June marked the official start of the latest cycle, which is expected to fuel record-breaking heat over the next year or so.
AI algorithms that are fed satellite images, weather gauge readouts, pictures and text from news articles and social media posts, and other large datasets can reveal patterns that were invisible before, and make reliable predictions about what will happen next. That includes the arrival of El Niño itself, which used to sneak up on geoscientists at the last minute but, with AI, can be forecast more than a year in advance.

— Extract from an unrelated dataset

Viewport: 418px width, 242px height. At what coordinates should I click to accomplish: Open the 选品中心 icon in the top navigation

“Some of the strongest benefits of AI are in the areas of climate and weather,” said Auroop Ganguly, climate director at Northeastern University’s Institute for Experiential AI and author of a recent study that used AI to study how El Niño changes the flow of major rivers like the Ganges and Amazon. In older computer models of El Niño, he said, “we had to characterize this very complex phenomenon with very simplified metrics. But what we can do now with AI is to extract predictive insights at timescales that are useful for stakeholders.”

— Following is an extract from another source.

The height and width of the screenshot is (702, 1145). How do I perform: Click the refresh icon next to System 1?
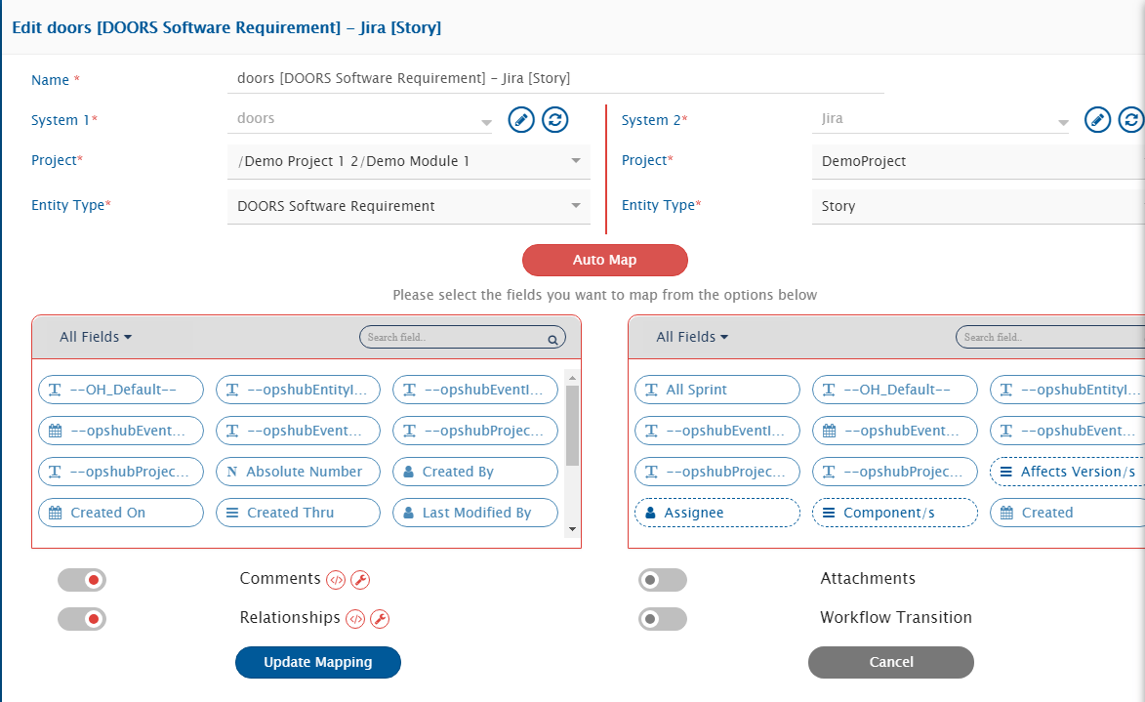[555, 120]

El Niño — the effects of which are exacerbated by climate change — is also a major drain on the global economy. A study by Dartmouth College economists in May projected that this El Niño may sap $3 trillion from global GDP between now and 2029 via its impacts on agriculture, public health, and infrastructure — especially with inflation and recession risk already looming over the economy.
This El Niño will be a test of how well the many climate-related applications of AI and machine learning that have been developed in the last few years can serve to shield lives and livelihoods from its harmful effects.
Many of the impacts of El Niño — crop failure, droughts and wildfires, flooding, the collapse of coastal fisheries, infectious disease outbreaks — are areas in which a growing number of companies and researchers are focusing machine-learning efforts. They hope to speed up the breeding of climate-resistant crops, prepare supply chains for disruption, set insurance premiums, provide early warnings of storms and droughts, and respond to disasters, among other services.
El Niño is the type of system that AI is well-suited to penetrate. It’s the product of natural meteorological processes, especially ocean temperature changes, that are easy enough to measure and observe on their own, but become bewildering and unpredictable (to people, at least) in combination: Precisely how much will a small temperature bump in one remote patch of the Pacific cause a reduction in monsoon rains in India several months later?
Room for Disagreement
One risk in the use of AI for climate adaptation is that access to it remains unequal, especially in contexts where having better predictions confers a business advantage, like AI-driven weather forecasting at a hyperlocal scale for farmers.
“My fear is you end up with boutique, pricey products that big agribusinesses in the U.S. can afford, but smaller operations in developing countries can’t,” said Christopher Callahan, who co-authored the Dartmouth El Niño study. “And then you have farmers taking on huge debt to acquire technologies they need to stay competitive.”
The View From Pakistan
When catastrophic flooding hit Pakistan last year, AI analysts from the Qatar Computing Research Institute processed nearly 2,000 satellite images and more than nine million tweets to provide emergency first responders with maps of the most severe flooding within hours after it happened, and helped optimize the allocation of emergency resources, Muhammad Imran, the engineer who led the team, told Semafor. AI is becoming more widely adopted by humanitarian aid agencies, Imran said, and could be invaluable in El Niño-related disasters.
- AI-based climate startups are drawing big venture capital investments. In a recent interview with The Wall Street Journal, Amy Francetic, co-founder of Buoyant Ventures, explained why she’s focusing on AI-driven climate solutions, including using artificial intelligence to improve the efficiency of solar panels and fish farms.